:: Texto del documento
Por tercera vez en cinco años el Estado ha tenido que entrar al terreno financiero de la termoeléctrica Bahía Las Minas (BLM).
Con el 49% de las acciones en manos del Estado, el gobierno de Ricardo Martinelli se comprometió a aportar hasta 48 millones de dólares en un plan de recapitalización de la empresa.
Suez Energy International Luxembourg, S.A., dueña del 51% de las acciones, tendrá que desembolsar hasta 52 millones de dólares.
Según lo pactado en el Consejo de Gabinete el pasado martes, el acuerdo implica pagar este año el 65% de la deuda que mantiene la empresa.
BLM ha tenido varios tropiezos durante los últimos años en la ejecución de su plan de inversión. La reconversión de la planta a carbón, ubicada en la provincia de Colón, le terminó costando a los accionistas $160 millones. El alza en los costos de mantenimiento y los atrasos en la entrega de la obra, luego de que un contratista se declarara en quiebra, generaron gastos no presupuestados.
::::
:: Información proporcionada
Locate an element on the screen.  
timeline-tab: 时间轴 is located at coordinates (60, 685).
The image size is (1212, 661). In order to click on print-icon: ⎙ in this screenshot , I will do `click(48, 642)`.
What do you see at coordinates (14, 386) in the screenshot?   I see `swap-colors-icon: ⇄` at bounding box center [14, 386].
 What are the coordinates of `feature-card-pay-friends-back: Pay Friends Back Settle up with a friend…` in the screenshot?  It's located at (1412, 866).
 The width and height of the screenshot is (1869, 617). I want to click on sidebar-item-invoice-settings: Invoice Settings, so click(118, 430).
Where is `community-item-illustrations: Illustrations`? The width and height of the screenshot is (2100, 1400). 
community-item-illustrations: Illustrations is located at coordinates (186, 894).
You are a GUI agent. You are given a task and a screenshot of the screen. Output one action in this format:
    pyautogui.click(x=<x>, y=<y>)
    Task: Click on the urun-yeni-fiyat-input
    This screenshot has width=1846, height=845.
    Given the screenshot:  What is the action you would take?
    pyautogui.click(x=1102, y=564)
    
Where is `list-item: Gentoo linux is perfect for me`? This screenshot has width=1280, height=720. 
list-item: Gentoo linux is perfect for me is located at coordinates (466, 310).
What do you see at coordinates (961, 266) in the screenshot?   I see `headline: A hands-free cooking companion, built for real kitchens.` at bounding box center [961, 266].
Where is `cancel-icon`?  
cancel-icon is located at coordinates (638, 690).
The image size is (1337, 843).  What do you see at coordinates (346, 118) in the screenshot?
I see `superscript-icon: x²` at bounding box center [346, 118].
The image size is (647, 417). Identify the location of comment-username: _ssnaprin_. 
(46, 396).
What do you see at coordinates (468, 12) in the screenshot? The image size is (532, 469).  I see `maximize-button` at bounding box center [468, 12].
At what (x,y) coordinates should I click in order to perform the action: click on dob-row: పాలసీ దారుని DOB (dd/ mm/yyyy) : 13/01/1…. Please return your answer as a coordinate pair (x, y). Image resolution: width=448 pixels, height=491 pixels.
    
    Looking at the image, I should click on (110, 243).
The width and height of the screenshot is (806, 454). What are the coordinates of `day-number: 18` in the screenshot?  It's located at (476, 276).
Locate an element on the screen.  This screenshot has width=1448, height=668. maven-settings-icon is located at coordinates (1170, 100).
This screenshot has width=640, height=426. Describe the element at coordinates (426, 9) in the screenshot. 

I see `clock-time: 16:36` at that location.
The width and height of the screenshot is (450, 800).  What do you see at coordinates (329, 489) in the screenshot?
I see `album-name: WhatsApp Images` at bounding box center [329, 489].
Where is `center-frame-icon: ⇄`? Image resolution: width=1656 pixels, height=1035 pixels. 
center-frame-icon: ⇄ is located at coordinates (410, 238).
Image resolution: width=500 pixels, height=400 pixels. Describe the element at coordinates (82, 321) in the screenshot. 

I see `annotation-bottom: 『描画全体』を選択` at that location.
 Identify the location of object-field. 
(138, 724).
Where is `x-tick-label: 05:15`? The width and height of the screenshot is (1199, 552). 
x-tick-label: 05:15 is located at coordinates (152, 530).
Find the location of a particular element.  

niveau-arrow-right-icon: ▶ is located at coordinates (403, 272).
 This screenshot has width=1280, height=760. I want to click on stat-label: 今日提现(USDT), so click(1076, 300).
::::
*Instrucciones de trabajo*.
1/ Copia de nuevo la parte del texto sobre Bahía Las Minas que comienza en "Por tercera vez" y termina en "de la empresa.". Sustituye "termoeléctrica" por "central eléctrica".
2/ Prolonga el texto sobre la empresa Bahía Las Minas a partir del punto en que se detiene.

*Respuestas*.
1/
Por tercera vez en cinco años el Estado ha tenido que entrar al terreno financiero de la central eléctrica Bahía Las Minas (BLM).
Con el 49% de las acciones en manos del Estado, el gobierno de Ricardo Martinelli se comprometió a aportar hasta 48 millones de dólares en un plan de recapitalización de la empresa.

2/
En 2009, el Consejo de Gabinete autorizó, a través del Ministerio de Economía y Finanzas, suscribir un contrato con el Banco Nacional de Panamá por $40 millones para finalizar la planta que generaría energía a base de carbón.
En ese momento se explicó que el dinero se utilizaría para la construcción de la caldera, ya que el plan era continuar usando las turbinas originales de la planta.
Hace un año se conoció que los accionistas, entre esos el Estado, tuvieron que inyectar 20 millones de dólares adicionales, para reparaciones y suplir los contratos que BLM tenía con las distribuidoras, a las que no pudo suplir de energía por las demoras en su planta.